3632 Buchungen des Klimatickets in 16 Monaten bedeuten immerhin viele tausend Autofahrten weniger und damit weniger CO2-Belastung und weniger verstopfte Straßen. Auch wenn die jetzt beschlossene abgespeckte Version möglicherweise weniger „Fans“ findet, sind die 190 000 Euro pro Jahr gut angelegt.
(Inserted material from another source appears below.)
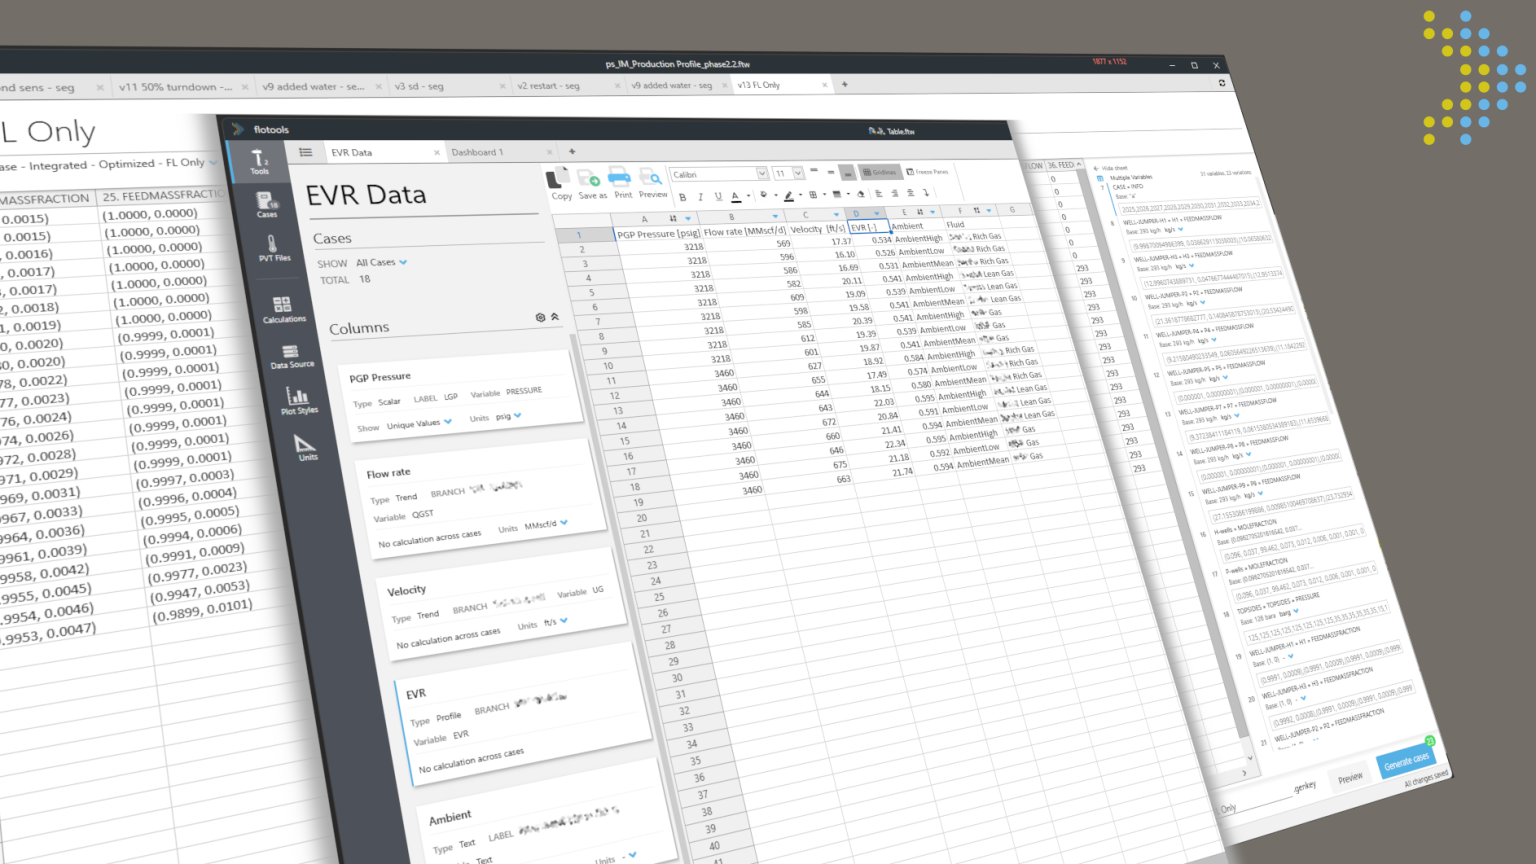Select the v9 added water - seg tab
The height and width of the screenshot is (864, 1536).
pos(671,86)
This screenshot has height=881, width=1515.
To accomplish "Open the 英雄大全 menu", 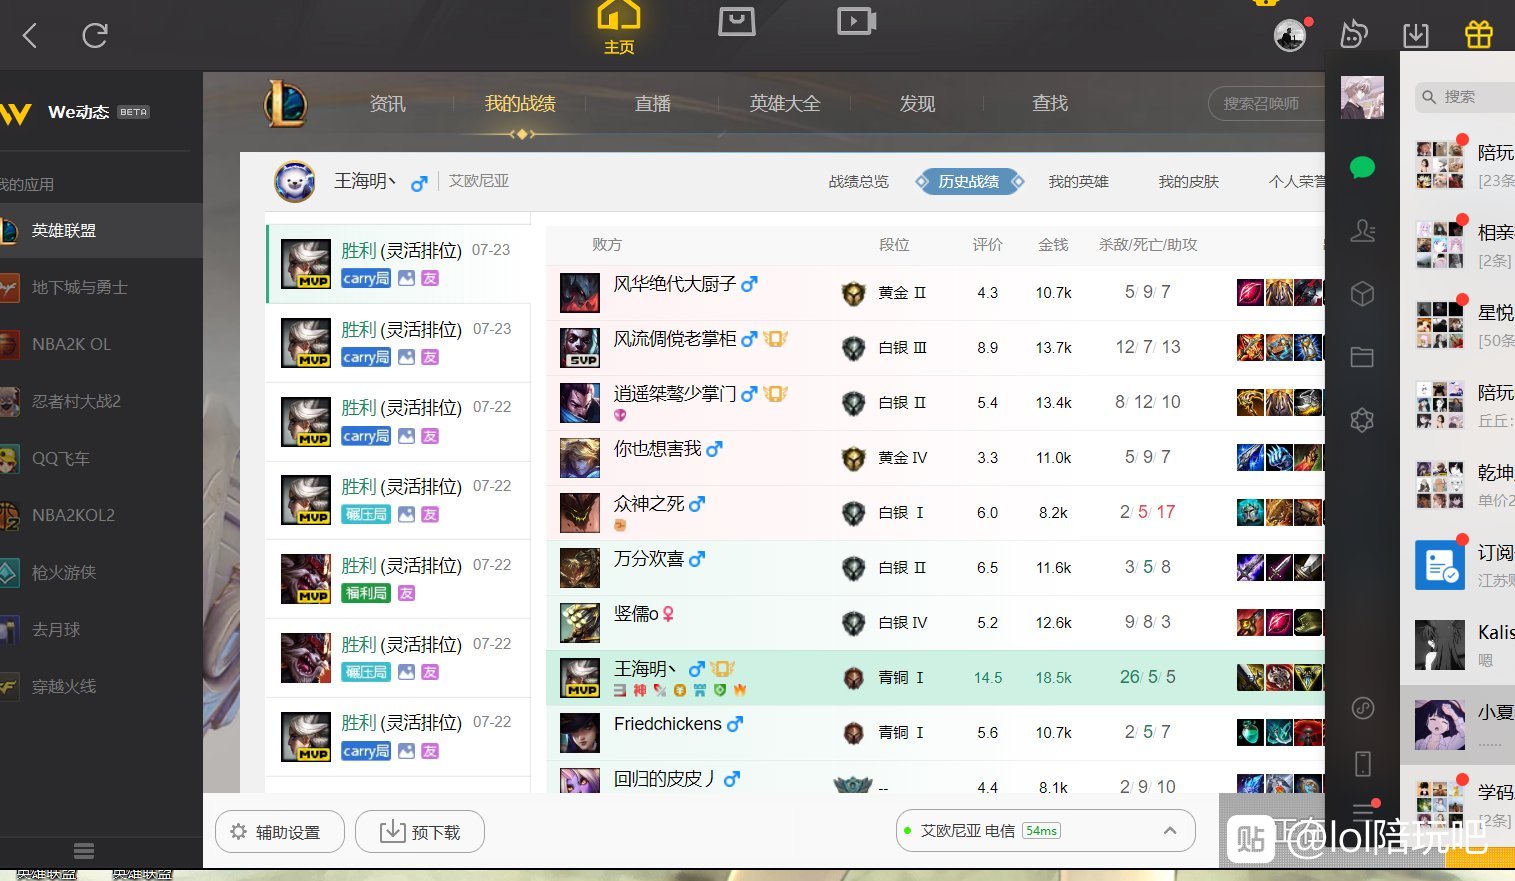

Denn das Klimaticket ist nicht nur eine Art Probeabo für den ÖPNV, sondern auch ein „Herzlich-willkommen-Ticket“ für die Neubürger und Neubürgerinnen, wie Heike Böhler von den Grünen erklärte.

Dass Oberbürgermeister Hanno Benz mehr das Auto im Blick hat als das Fahrrad und den ÖPNV, ist mittlerweile allseits bekannt. Und obwohl die Grünen zusammen mit der CDU und Volt die Mehrheit haben, scheint es so, als ob er mit seiner Politik Darmstadt mehr und mehr seinen roten Stempel aufdrückt. Der Ton verschärft sich im Moment, der OB nutzt seine Möglichkeiten, um seine Sicht der Dinge darzustellen und sogar gegen Beschlüsse vorzugehen. Ob das auf Dauer zielführend ist, mag bezweifelt werden.